Change has been the only constant with the Broncos defense over the last several years.

For the sixth time in as many years the Denver Broncos will open the season with a new defensive coordinator who is will be implementing a new defensive scheme with a handful of new defensive players.  
The new defense figures to stay around for at least a little while longer than have the previous six. The powers that be at Dove Valley recognize the Broncos will not be turned around overnight. The organization’s leadership structure believes in new head coach John Fox, his defensive coordinator Dennis Allen and the brand of football they are bringing to Denver.
Allen and Fox share a similar philosophy on how assemble and coordinate a defense.  They figure to work well together. Allen said Fox has given him full leeway to coach the defense as he sees fit but adds that he and Fox have to “do a good job of blending (their ideas) together."
"We're going to be attacking and aggressive and as physical as we can," Allen said.
This is one of the oldest and oft-used clichés in the NFL lexicon; have you ever heard a defensive coach say they want “a lax, conservative defense that going to use a lot of soft zone and shy away from rushing the quarterback”? Of course not.
Yet looking at Fox’s and Allen’s history, as well as watching the team practice and play, one gets the impression they mean what they say. 
Further elaborating on the aggressive, attacking approach he will employ, Allen said, “"it's partly scheme but a lot of it is just mentality....we want to be a violent, aggressive defense….we're gonna hit you as hard as we can."
Allen and Fox want the defense to force negative plays – sacks, tackles for loss and turnovers. Allen notes that the 2009 Super Bowl Champion New Orleans Saints, for whom he served as defensive backs coach, forced 39 takeaways.
Allen has been well-received by his players. 2009 NFL sack king Elvis Dumervil says, “I love his mentality, he gets you fired up just talking to him, I got pumped up just listening to him."
Asked how to go about forcing negative plays Allen says, "I think first and foremost you have to put guys in position to be successful.”
Two of the guys who Allen and his staff will be putting in positions to be successful are rookies – linebacker Von Miller and safety Rahim Moore. Both players’ collegiate careers and skill sets indicate they will be highly capable of creating those negative plays.

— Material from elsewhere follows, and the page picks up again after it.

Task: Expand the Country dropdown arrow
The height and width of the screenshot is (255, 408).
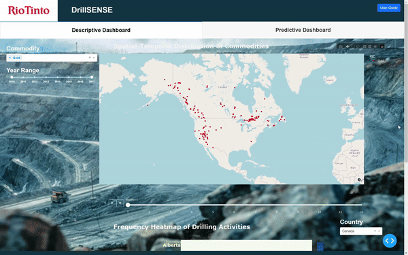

In his senior season at Texas A&M, Miller tallied 17.5 tackles for loss and 10.5 sacks. And Moore tallied 14 interceptions in his three years at UCLA, leading the nation in picks as a sophomore.

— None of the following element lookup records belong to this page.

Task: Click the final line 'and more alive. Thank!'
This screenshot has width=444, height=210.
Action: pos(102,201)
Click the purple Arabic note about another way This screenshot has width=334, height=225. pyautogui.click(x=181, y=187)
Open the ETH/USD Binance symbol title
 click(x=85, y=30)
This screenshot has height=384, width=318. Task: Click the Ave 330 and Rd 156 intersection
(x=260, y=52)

In Denver’s base defense, Miller will line up off the ball at strong-side outside linebacker. From there, the defense can disguise what Miller is going to do; the opposing offense will not know if Miller is going to be blitzing or dropping into coverage.   

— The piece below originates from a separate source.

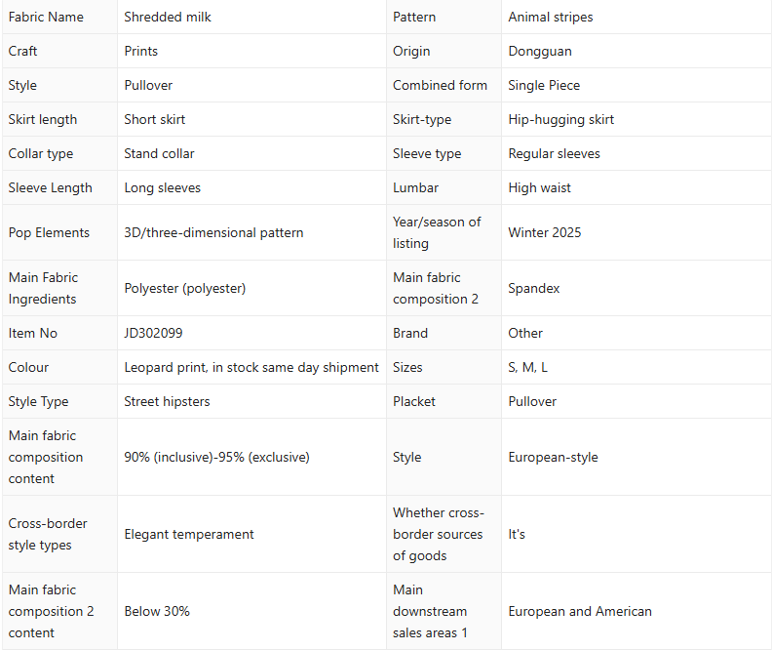Click the "Regular sleeves" cell
Screen dimensions: 772x650
coord(554,153)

On passing downs, the Broncos will use their nickel package which has Miller lining up in a three-point stance at left defensive end with Robert Ayers sliding inside to three technique “under tackle” position.
In Dumervil, Denver has another negative-play creator on defense. It is hard for Allen to contain his excitement about having both Dumervil and Miller – who’ve dubbed themselves Batman and Robin – going after the quarterback.
"I get kind of excited about it,” Allen said with a big smile, “their best quality is their ability to rush the passer."
Dumervil, fully recovered from the torn pectoral muscle that cost him the entire 2010 season and now 15 lbs heavier and noticeably stronger, is equally excited about the new defense and playing with Miller saying, "I've never had a sack guy opposite of me ... I think Von is a natural pass rusher ... look for him to do great things in the NFL.”
A stout pass rush will make the defensive backs’ jobs easier. Allen calls the Denver secondary – with Moore, veteran Andre Goodman and future Hall of Famers Champ Bailey and Brian Dawkins – the strength of the defense.
Speaking about the defensive changes the veteran Dawkins says, "We're building, we started off at the right place, everybody running to the ball everybody getting to the ball with an attitude." Dawkins recognizes the “aggressiveness” cliché and says, “It's one thing to say it, it's another thing to do it on a consistent basis.”
Only time will tell if Denver can consistently be disruptive defensively, but they appear to have an excellent mentality and a lot of the right pieces in place.